>>Ive heard of 14 year-olds going for joyrides everywhere Ive ever livedand that almost covers the country. The fact that they were in a boat is the only major difference.
And that is a huge difference. Joyriding in a car means that you can always stop, get out of the car, make a call, and wait for help to come get you if you get in over your head. Joyriding offshore in a boat is a life and death decision. The parents of these “half-boy half-fish” boys did not instill a proper respect for the sea before allowing them to roam free on the ocean. I’m sure the parents thought of themselves as “best friends” with those boys. Most of these type of situations begin with “best friend” parents.

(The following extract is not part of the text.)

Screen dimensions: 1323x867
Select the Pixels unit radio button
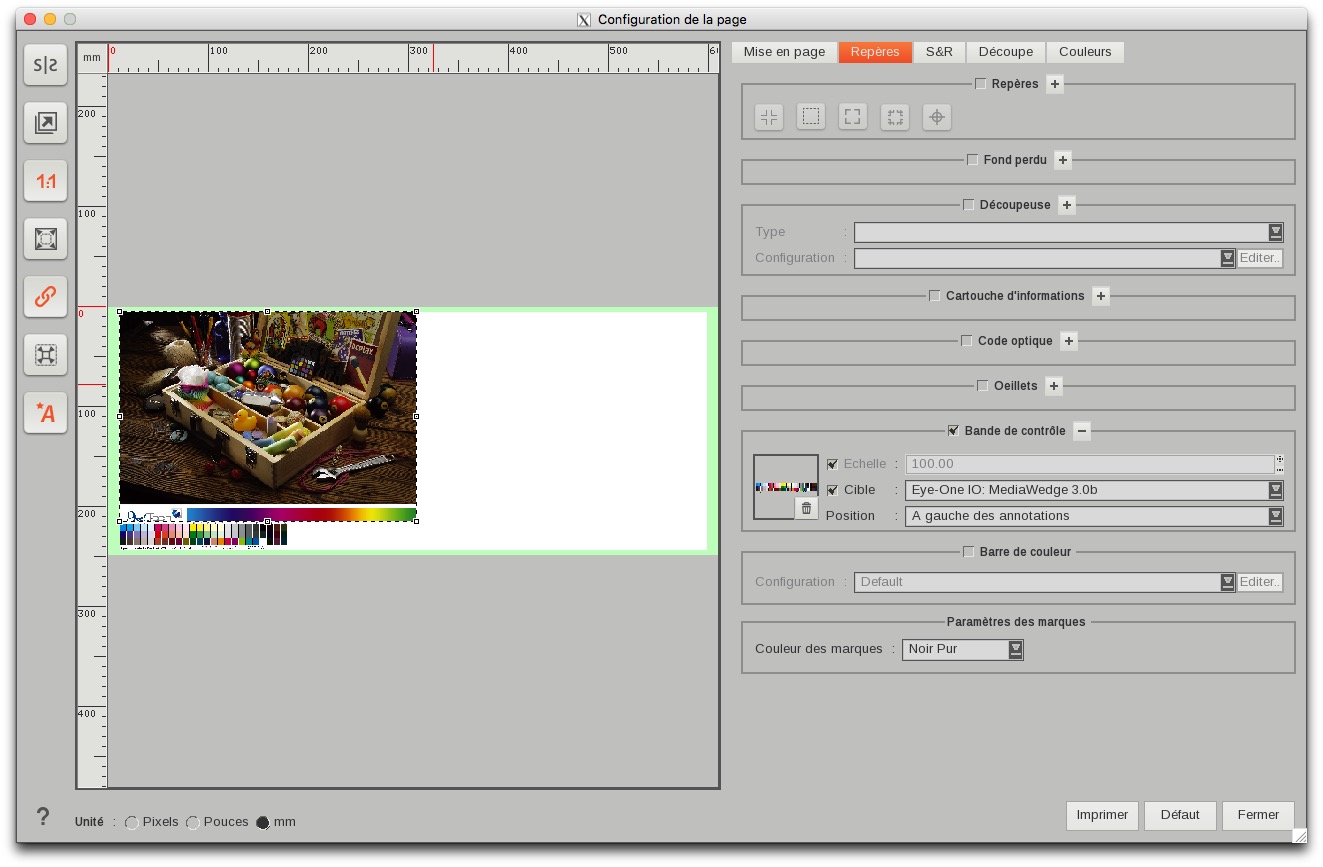coord(132,822)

More teenage boys wrap themselves around telephone poles than die in boats. I’m not even going to look it up. Even after they get their “Nanny State Approved” driver’s license, they die—many of them on on joyrides. Everyone dies—it’s the only thing you can count on in life and teenage boys do so more often than anyone else.
You don’t know these folks, but you are surely willing to condemn them. I pray your children never do anything wrong and, if they do, that others are a bit more compassionate.
Once again, you know nothing about these families, yet you continue to bore us with your psychoanalysis of them as if you’ve known them your whole life.
You do fit right in to Free Republic 2015 though, I’ll give you that.
At 14, every Saturday morning, My friend and I would get into our Sunfish sailboats about dawn, and head out into the Atlantic Ocean near Cape Fear. We sailed until 10 or 11, with trot lines (fishing lines for the ignorant) trailing behind the boats, and our cockpits filling with King and Spanish Mackerel.Anything else went back into the sea.
We would return to shore and sell our fish to local restaurants we had as regular customers. I was a rich kid!
But, at times, we would be so far offshore in those 13 foot overgrown surfboards with sails, that we could not even see the water towers on Wrightsville Beach (NC).
At 14, I had been sailing for more than 10 years SOLO! At 12, I was teaching some Marines at Guantanamo how to sail, and was the youngest person allowed to sail the Special Services Cape Cods! The rules said 16 or older, but an exception was made when I demonstrated my abilities to the Chief!
It's so easy to sit in front of a computer and pontificate, but sometimes it only exposes ignorance on a subject.